Ci sono tracce in cui queste reference sono presenti costantemente, come nel caso del nuovo album di Beyoncé, e tramite il programma provo a saltellare da una traccia all’altra per far capire a chi ascolta quanto vicini siano a volte i DNA di due pezzi molto spesso distanti centinaia di anni. È quasi come dire “se ti è piaciuta questa traccia, ci sono chance che ti piaccia quest’altra”. È importante però non avere un approccio pedagogico, non dire “siediti e ascolta, voglio insegnarti qualcosa”. Non sono qui per insegnare nulla, sono qui per condividere delle storie e degli aneddoti a volte anche curiosi. È come riportare in vita dei compositori che non ci sono più.
Una cosa inedita che ho fatto recentemente ad esempio, e che ancora non è stato pubblicato sul programma, è stato immergermi nell’hip hop e analizzare il dissing tra Drake e Kendrick Lamar. Non da un punto di vista del messaggio dietro le offese stesse, ma dal punto di vista musicale analizzando le basi di Family Matters ed Euphoria e cercando di confrontare le due tracce a partire dal loro DNA.
Hai collaborato con alcuni dei più grandi artisti pop al mondo. Puoi raccontarci qualche episodio divertente o interessante di queste collaborazioni?
Ricordo di aver visto Leona Lewis a X Factor, con una voce così angelica. In realtà poi ci siamo conosciuti durante la pandemia, quando tutti avevamo abbastanza tempo da dedicare alle cose a cui non potevamo dedicarci prima. Quindi abbiamo iniziato ad avere delle conversazioni molto profonde, come fecero molti artisti in quell’anno. È stato un momento di riflessione intensa, a partire da uno scambio di opinioni su ciò che volevamo fare musicalmente. Ho provato ad ascoltare ciò che il suo cuore dettava, e abbiamo tradotto le emozioni di quelle conversazioni in una bellissima canzone insieme.

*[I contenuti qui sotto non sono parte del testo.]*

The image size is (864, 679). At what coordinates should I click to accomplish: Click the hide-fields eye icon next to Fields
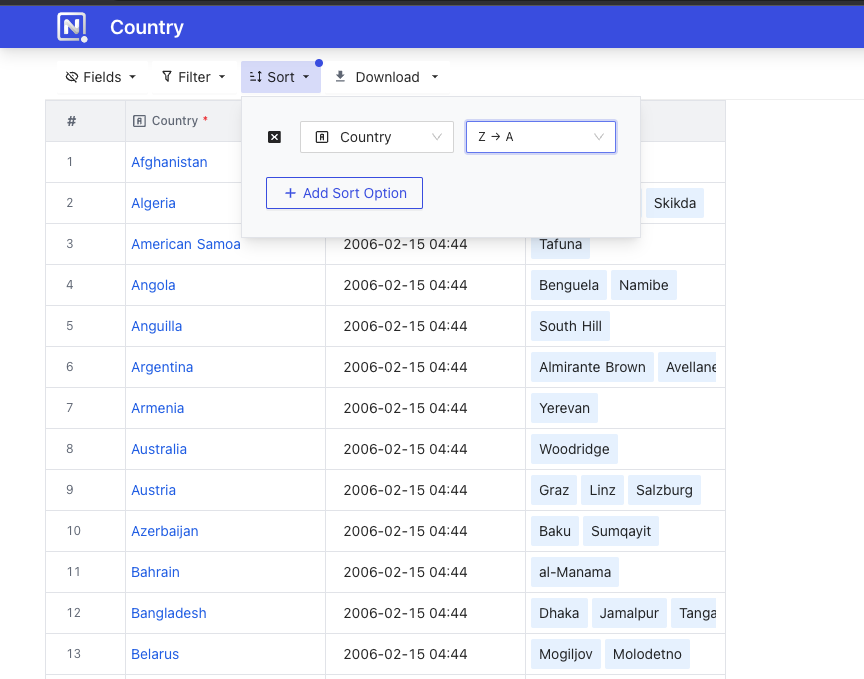(70, 76)
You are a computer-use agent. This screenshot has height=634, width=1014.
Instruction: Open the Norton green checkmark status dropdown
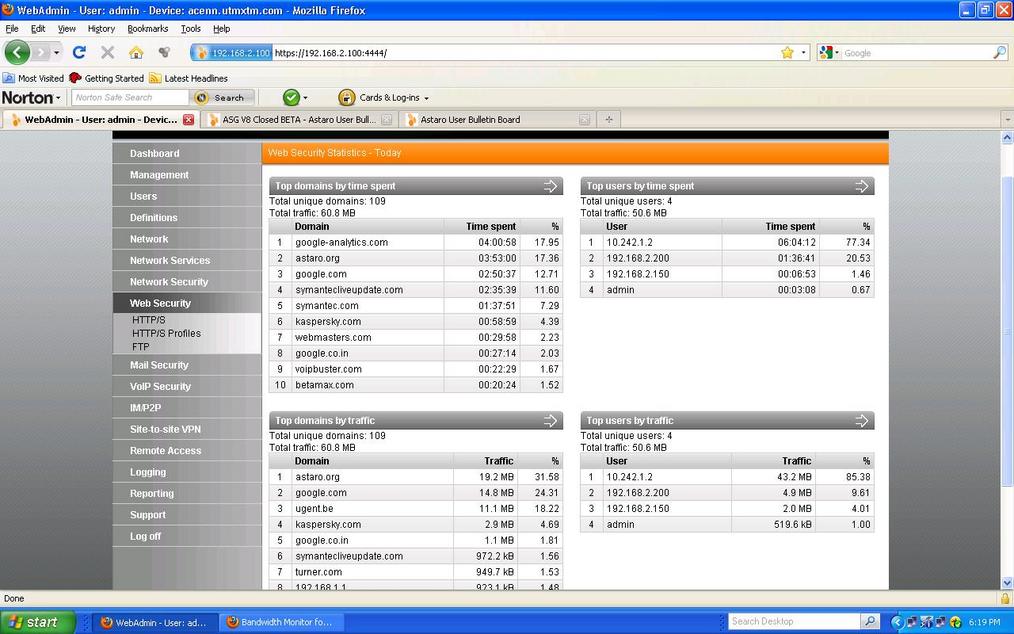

Nel futuro ho altre collaborazioni in programma, a partire dal nuovo album, Classical Soul vol.1, che includerà diverse influenze della cultura africana e una miscela di afrobeat e musica classica. Il nuovo album sarà proprio un intreccio, dalla cultura classica ai pilastri del soul.
Il tuo ultimo singolo, Reverie, è una melodia confortevole per i cuori di coloro che trovano nella musica un rifugio. Dopo tutti i tuoi successi, ti consideri ancora un sognatore come eri agli inizi della tua carriera?
Sono sempre stato un intenso sognatore, intensissimo. Probabilmente ora ancora più di prima. Cerco sempre di utilizzare i miei sogni come un innesco per azioni concrete che mi diano l’eccitazione di andare sempre avanti.
Il problema dei sogni però è la concezione generale che per raggiungere l’obiettivo del sogno si debba saltare immediatamente dalla condizione attuale in cui ci si trova a quella desiderata. In realtà, il processo è uno Step-by-Step, un piccolo passetto dopo l’altro. Passo tanto tempo a parlare con i giovani che sognano in grande, e noto che la difficoltà principale è l’immediatezza con cui si ottengono le cose ormai. Tutto e subito, purtroppo i sogni non funzionano così. E se guardi alla distanza tra il punto di partenza di un sogno al raggiungimento dello stesso saltando gli step intermedi che si occorre percorrere, ti sembrerà un obiettivo irrealizzabile.